One thing, however, can be said: when we are in actual fact under them, when we can touch them, our easy acquaintance vanishes, and we suddenly perceive that we have never comprehended them in the least. The strange geometrical walls effect a spiritual change in us; they free us from ourselves for a moment, and unconsciously we look back across the past to which they belong, and into the future, of which they are a part much more than we are, as unmindful of our own little cares and occupations, and even our own small lives, as though we had never been chained to them. It is but a fleeting second, perhaps, that this mental emancipation lasts, but it is a second worth having!

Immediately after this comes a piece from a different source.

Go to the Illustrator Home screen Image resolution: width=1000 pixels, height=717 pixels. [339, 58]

One drives to the pyramids in an hour, over a macadamized road. The perennial stories about trouble with the Bedouins belong to the past. Soldiers and policemen guard the sands as they guard the Cairo streets, and the proffer of false antiquities is not more pressing, perhaps, than the demands of the beggars in town. These three pyramids of Gizeh are those we think of before we have visited Egypt. But there are others; including the small ones and those which are ruined, seventy have been counted in twenty-five miles from Cairo to Meydoom, and pyramids are to be seen in other parts of Egypt. The stories concerning Gizeh and the travellers who, from Herodotus down, have visited the colossal tombs, are innumerable. I do not know why the one about Lepsius should seem to me amusing. This learned man and his party, who were sent to Egypt by King Frederick William of Prussia in 1842, celebrated that king's birthday by singing in chorus the Prussian national anthem in the centre of Cheops. The Bedouins in attendance reported outside that they had "prayed all together a loud general prayer."

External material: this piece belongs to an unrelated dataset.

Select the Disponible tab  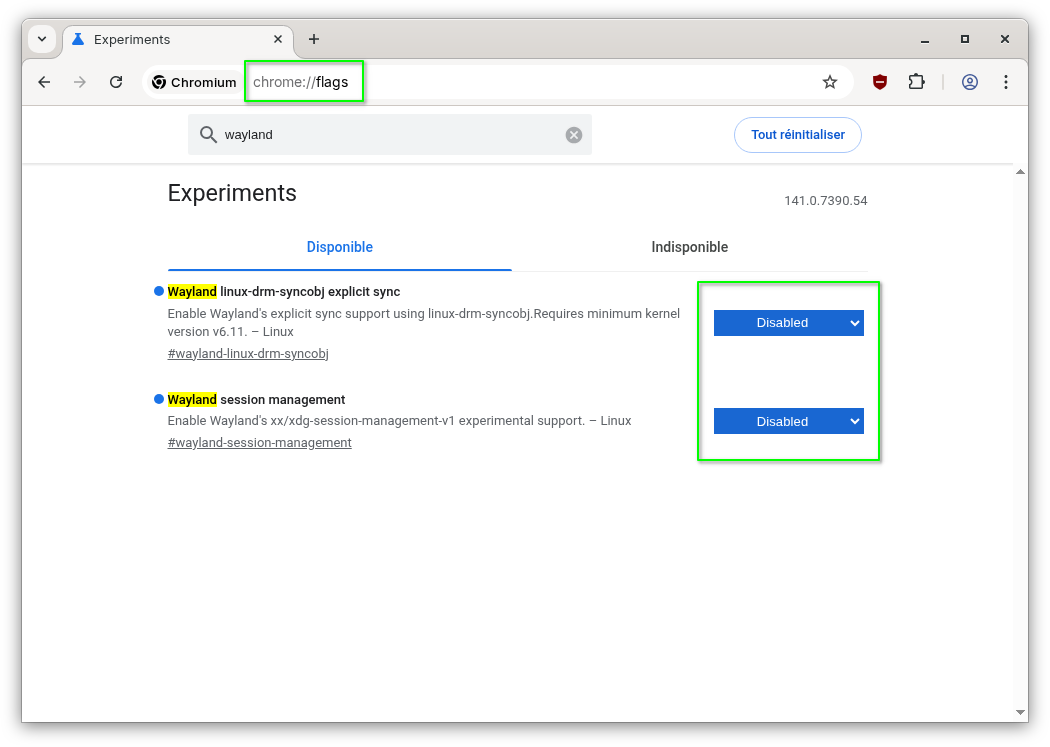[340, 247]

In connection with the pyramids, the English may be said to have devoted themselves principally to measurements. The genius of the French, which is ever that of expression, has invented the one great sentence about them. So far, the Americans have done nothing by which to distinguish themselves; but their time will come, perhaps. One fancies that Edison will have something to do with it. In the meanwhile modernity is already there. There is a hotel at the foot of Cheops, and one hardly knows whether to laugh or to cry when one sees lawn-tennis going on there daily.

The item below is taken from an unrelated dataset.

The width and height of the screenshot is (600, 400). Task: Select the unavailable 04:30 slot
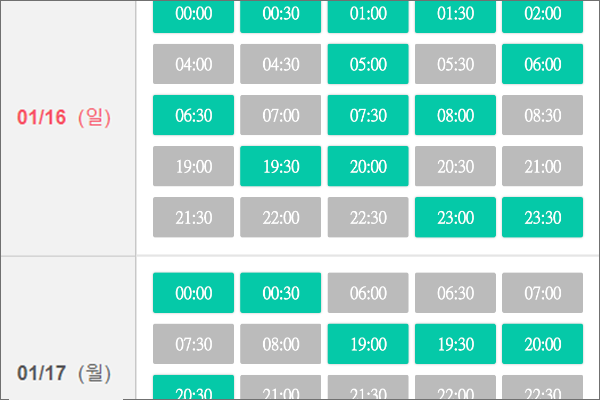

But no matter what lies before us—even if they should pave the desert, and establish an English tramway (or a line of American horse-cars) to the Sphinx—these mighty masses cannot be belittled. There is something in the pyramids which overawes our boasted civilization. In their presence this seems trivial; it seems an impertinence.

THE COPTS

The most interesting of the Coptic churches are at Old Cairo, a mother suburb, where the first city was founded by the conquering Arabian army. Here, ensconced amid hill-like mounds of rubbish, concealed behind mud walls, hidden at the end of blind alleys, one finds the temples of these native Christians, who are the descendants of the converts of St. Mark. The exterior walls have no importance. In truth, one seldom sees them, for the churches are within other structures. Some of them form part of old fortified convents; one is reached by passing through the dwelling-rooms of an inhabited house; another is up-stairs in a Roman tower. You arrive somehow at a door. When this is opened, you find yourself in a church whose general aspect is rough, and whose aisles are adorned with dust and sometimes with dirt. But these temples have their treasures. Chief among them are the high choir screens of dark wood, elaborately carved in panels, and decorated with morsels of ivory which have grown yellow from age. The sculpture is not open-work; it does not go through the panel; it is done in relief. The designs are Saracenic, but these geometrical patterns are interrupted every now and then by Christian emblems and by the Coptic cross. The style of this wood-carving is unique; no other sculpture resembles it. If it does not quite attain beauty, it is at least very odd and rich. There are also carved doors representing Scriptural subjects, marble pulpits, singular bronze candlesticks, brass censers adorned with little bells, silver-gilt gospel-cases, embroidered vestments, silver marriage-diadems, ostrich eggs in metal cases, and old Byzantine paintings, often representing St. George, for St. George is the patron saint of the Copts.

These people esteem themselves to be the true descendants of the ancient Egyptians, as distinguished from the conquering race of Arabians who have now overrun their land. It is a comical idea, but they call upon us to note their close resemblance to the mummies. Early converts to Christianity, they have remained faithful to their belief amid the Mohammedan population all about them. It must be mentioned, however, that they had been pronounced heretics by the Council of Chalcedon before the Arabian conquest; for they had refused to worship the human nature of Christ, revering His divine nature alone. They are the guardians of the Christian legends of Egypt. In a crypt under one of their churches they show two niches. One, they say, was the sleeping-place of Joseph, and the other of the Virgin and Child, during the flight into Egypt. Near Heliopolis is an ancient tree, under whose branches the Holy Family are supposed to have rested when the sunshine was too hot for further travelling.